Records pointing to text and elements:
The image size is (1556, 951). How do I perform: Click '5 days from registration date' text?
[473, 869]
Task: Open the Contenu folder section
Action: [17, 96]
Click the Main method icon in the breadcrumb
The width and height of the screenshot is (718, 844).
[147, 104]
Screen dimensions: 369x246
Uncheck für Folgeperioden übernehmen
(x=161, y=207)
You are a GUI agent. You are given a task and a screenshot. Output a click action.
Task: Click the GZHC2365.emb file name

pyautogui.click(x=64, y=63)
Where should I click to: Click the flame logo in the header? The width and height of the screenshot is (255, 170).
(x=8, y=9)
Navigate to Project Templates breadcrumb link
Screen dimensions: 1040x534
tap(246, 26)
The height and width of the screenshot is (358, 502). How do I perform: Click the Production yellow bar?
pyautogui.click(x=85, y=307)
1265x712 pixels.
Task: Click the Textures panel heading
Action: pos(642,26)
==
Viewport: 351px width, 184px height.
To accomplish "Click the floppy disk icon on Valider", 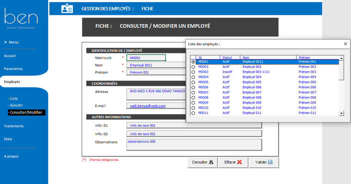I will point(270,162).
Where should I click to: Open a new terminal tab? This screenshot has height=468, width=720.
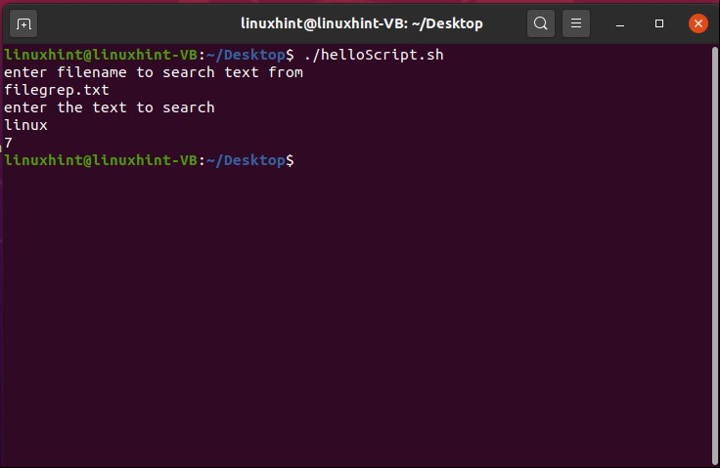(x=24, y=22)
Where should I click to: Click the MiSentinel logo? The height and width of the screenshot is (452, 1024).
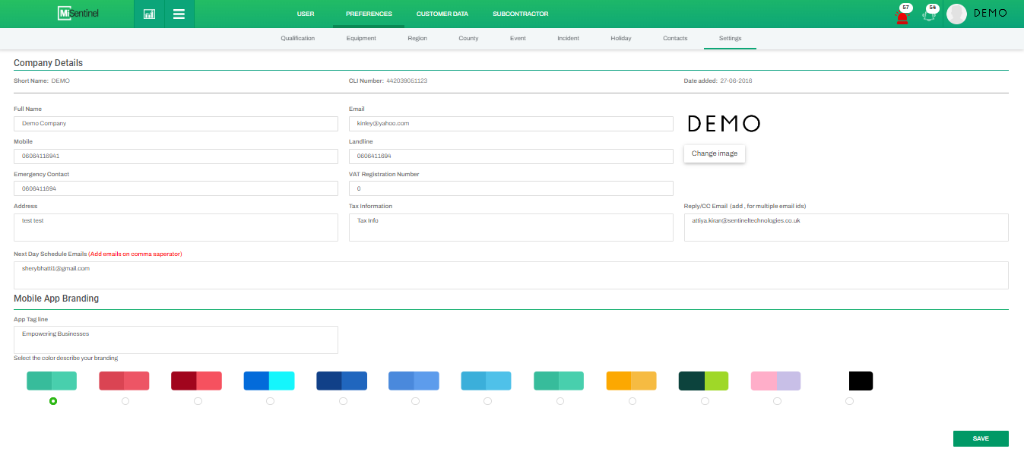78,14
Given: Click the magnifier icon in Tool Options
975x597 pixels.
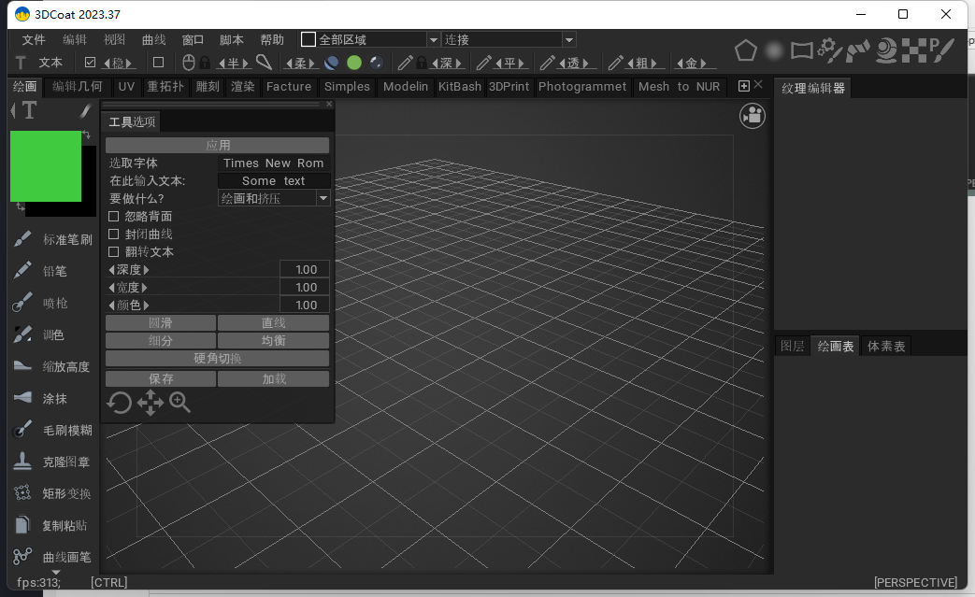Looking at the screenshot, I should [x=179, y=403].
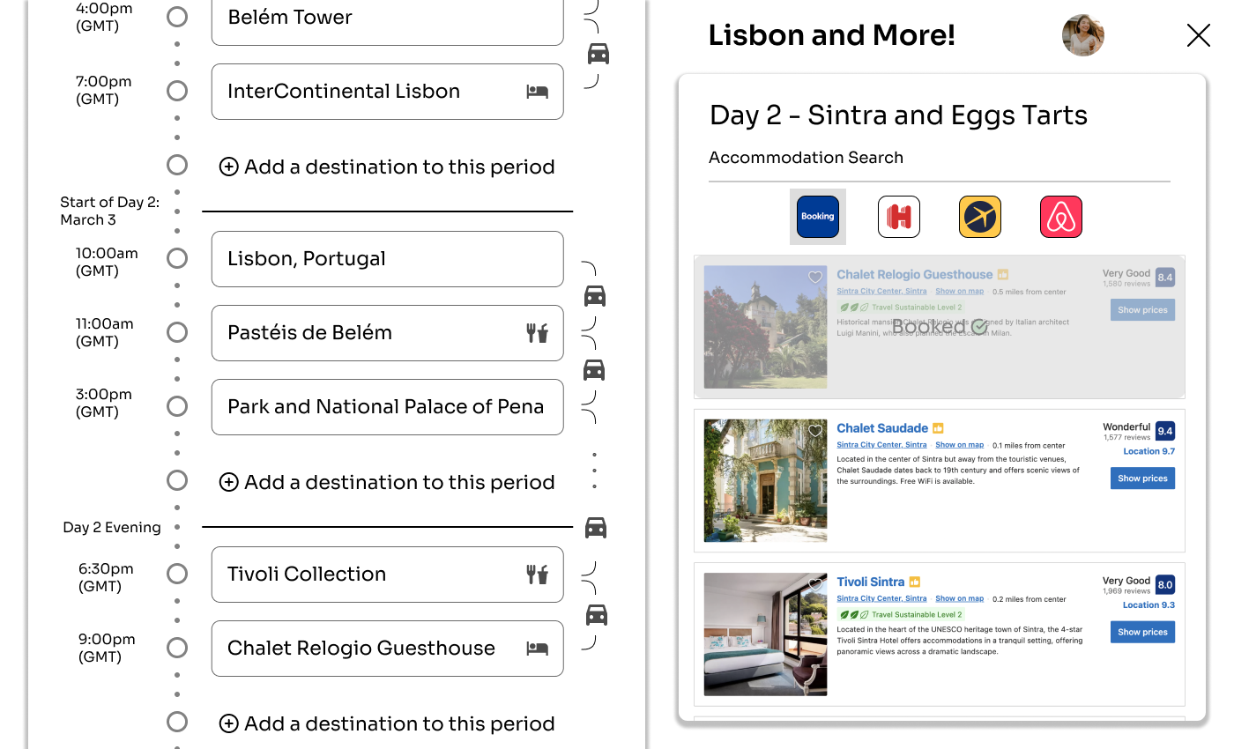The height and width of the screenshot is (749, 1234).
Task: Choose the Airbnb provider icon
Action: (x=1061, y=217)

The exercise: Report how many lines of the items contain the word "Where". Give only the number.

Finished answer: 3